Bartter syndrome Living donations have been performed successfully from the parents of ESRD patients with Bartter syndrome [58]. Heterozygous carriers of the mutated genes in this genetically heterogeneous autosomal recessive disorder do not have any of the biochemical manifestations of the disease.

Familial hypomagnesemia with hypercalciuria and nephrocalcinosis This is an autosomal recessive disease involving two genes (claudin 16; claudin 19). Heterozygous relatives may reveal a milder expression of the disease, i.e., isolated hypercalciuria and stones [59, 60].

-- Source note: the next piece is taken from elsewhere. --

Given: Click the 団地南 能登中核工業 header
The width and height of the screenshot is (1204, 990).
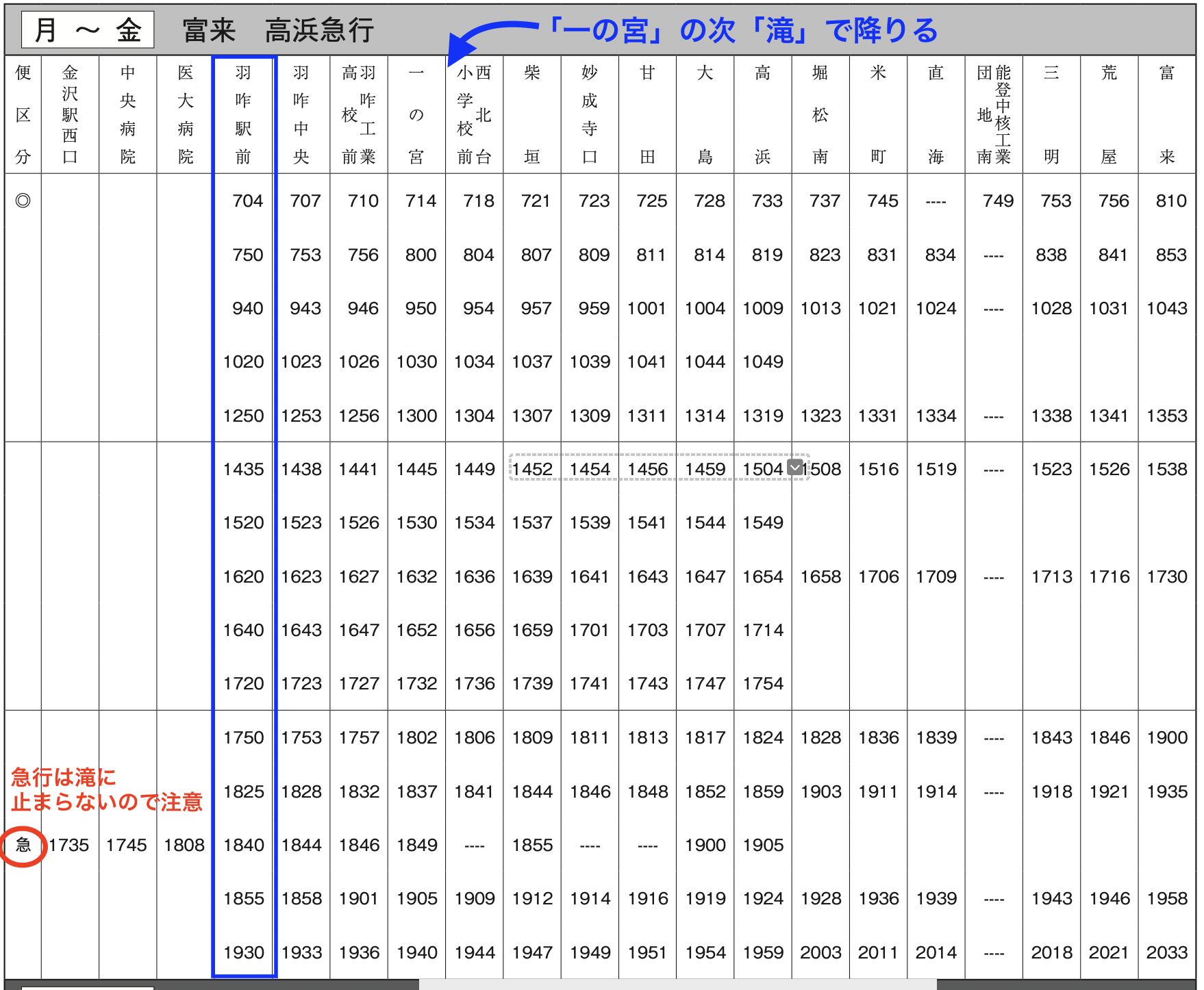Looking at the screenshot, I should pyautogui.click(x=994, y=114).
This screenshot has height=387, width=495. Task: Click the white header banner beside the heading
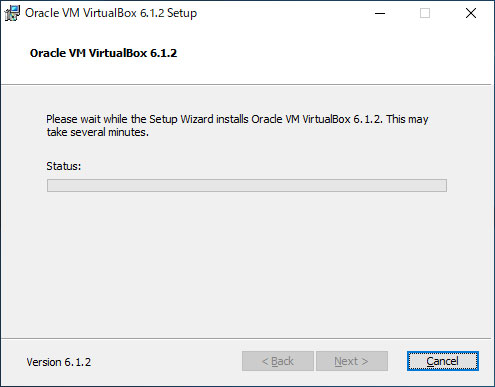click(333, 53)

In a Brazilian family in which two sisters had mutated claudin 19 alleles, one of them successfully received a kidney from her heterozygous father, who showed no signs of the disease either before or during the post-donation follow-up [61].

Conclusions

The policies for accepting a subject at risk of nephrolithiasis as a kidney donor have changed over time, and have varied considerably between different transplant centers. In 2008, already a few years after the Amsterdam Forum [18], a survey of 28 German centers [62] bears witness to such changes and multiple policies. While 36% of the centers followed a strict policy that the discovery of a renal stone was an absolute contraindication to living kidney donation, and one center even ruled out donors with a history of nephrolithiasis, another 50% of the centers adopted much broader criteria, even accepting stone formers with a stone-free period of less than 2 years—instead of the 10 years recommended by the Amsterdam Forum [18]. In addition, 1 and 9 centers, respectively, accepted donors with cystine and struvite stones. While we feel that these latter criteria go too far, and that such individuals should not be considered for donation, we also find some of the criteria recommended by the older GLs excessively stringent.

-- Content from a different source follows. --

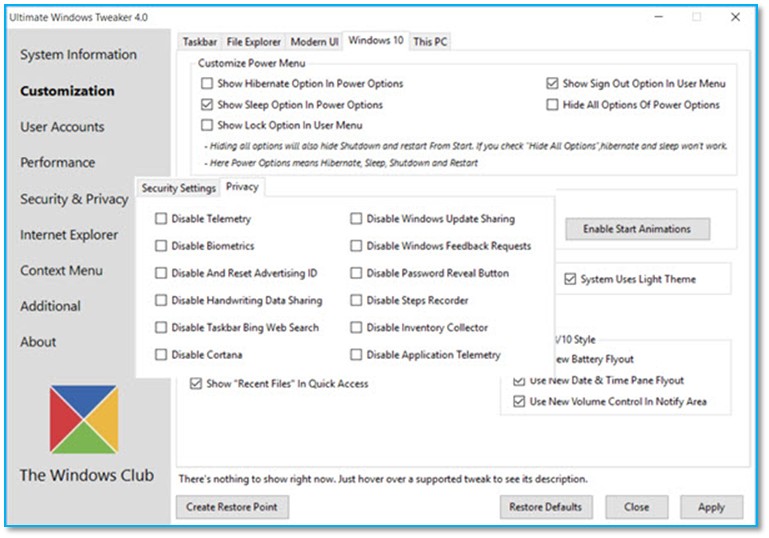
Task: Select Context Menu sidebar item
Action: 61,270
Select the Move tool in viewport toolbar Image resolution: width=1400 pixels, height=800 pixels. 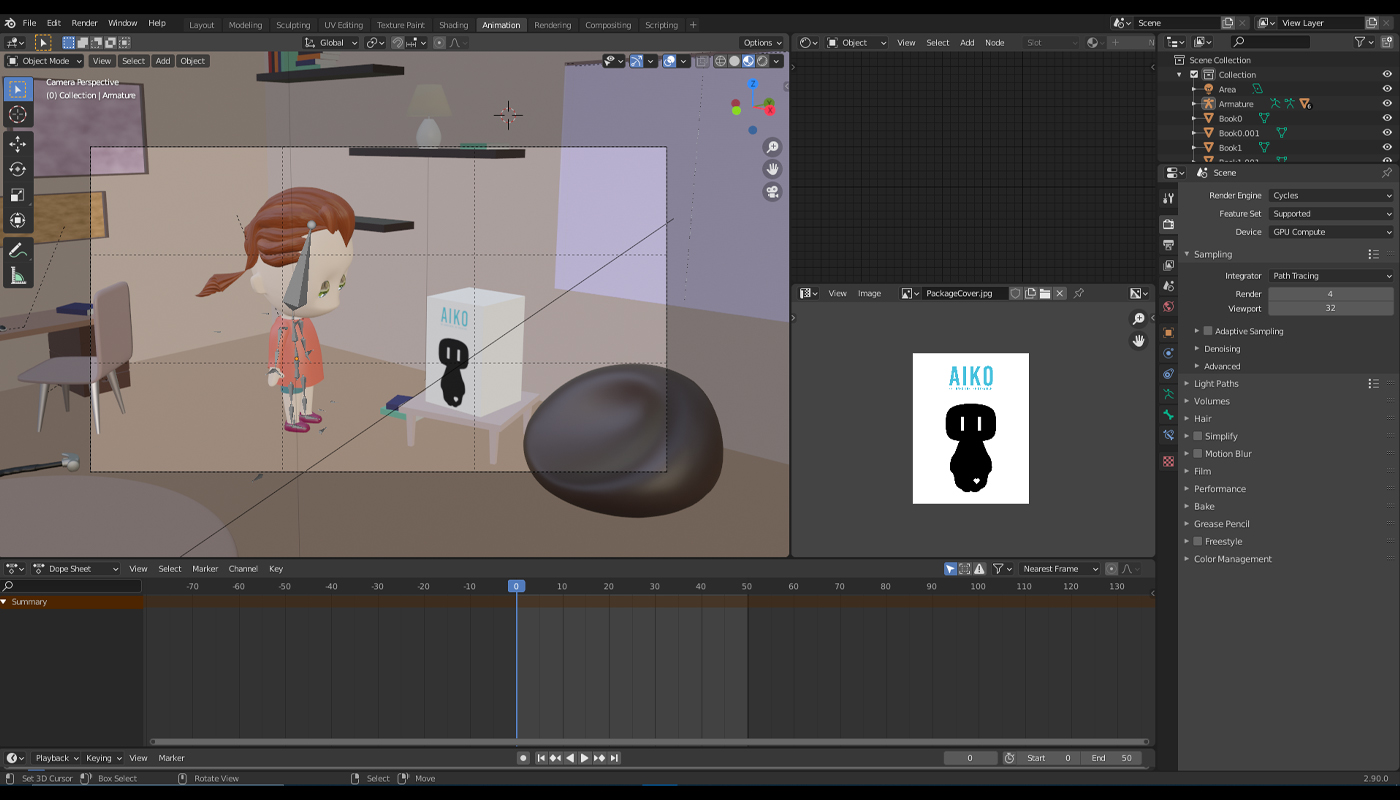18,144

Attitudes to the enrolment of “marginal” living kidney donors have been captured by the more recent GLs. In fact, the KDIGO and British GLs use very generic terms regarding the eligibility of candidate donors with nephrolithiasis [21, 23]—basically leaving this decision to the discretion of the transplant doctor. Given the complexity of the diagnostic and prognostic aspects of nephrolithiasis, however, such general recommendations should call for an in-depth assessment of stone-forming donors and recipients. It is best to involve a specialist (a nephrologist/internist or urologist) with specific expertise on nephrolithiasis in the decision. That said, our personal convictions are summarized in Table 3. A trial in potential donors to test the feasibility of improving their urine metabolic profile is always warranted, both in subjects with abnormalities (i.e., hypercalciuria, hypocitraturia, etc.) and in those with no known anomaly, in which case it may be helpful to assess the effect of general measures for kidney stone prevention on urine supersaturation [63].

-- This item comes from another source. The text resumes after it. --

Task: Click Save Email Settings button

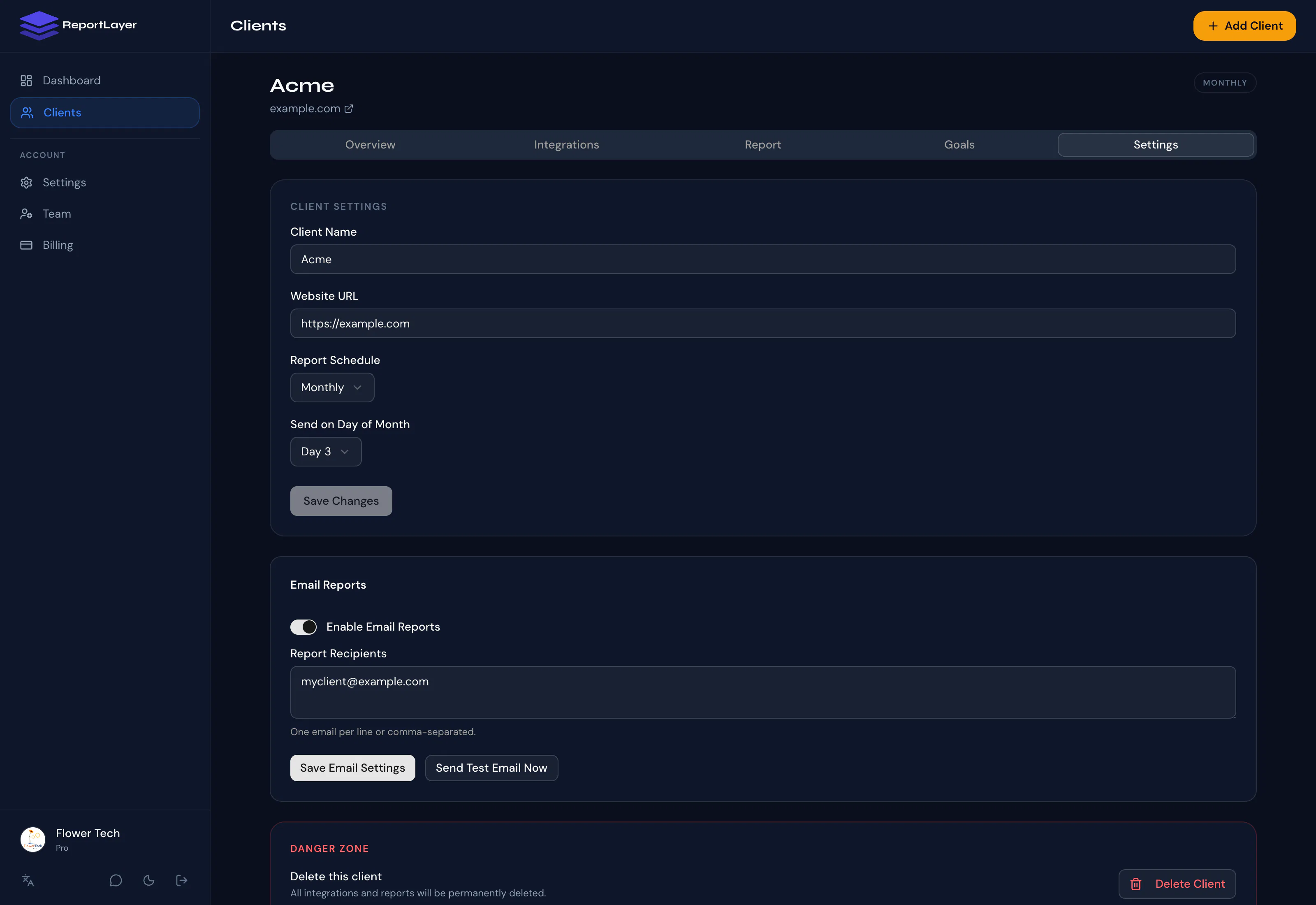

Table 3 Characteristics of potential donors that constitute absolute or relative contraindications to living kidney donation

As suggested by all the GLs, kidney donations from subjects at risk of nephrolithiasis should only take place after thorough counselling of the donor and recipient, who both need to be aware of the limited data available regarding the long-term outcomes in these circumstances.

Donors at risk of stones should be advised about symptoms of renal/ureteric colic and anuria, and be informed about the availability of local urological expertise. Donors should also be advised to maintain a high fluid intake for life (at least 2 liters of fluid a day), and also (where appropriate) to continue any medication prescribed to reduce the risk of future stone formation. Regular follow-up imaging, e.g., annual or biennial renal ultrasound, may be advisable, and regular re-assessment of the metabolic profile should be considered.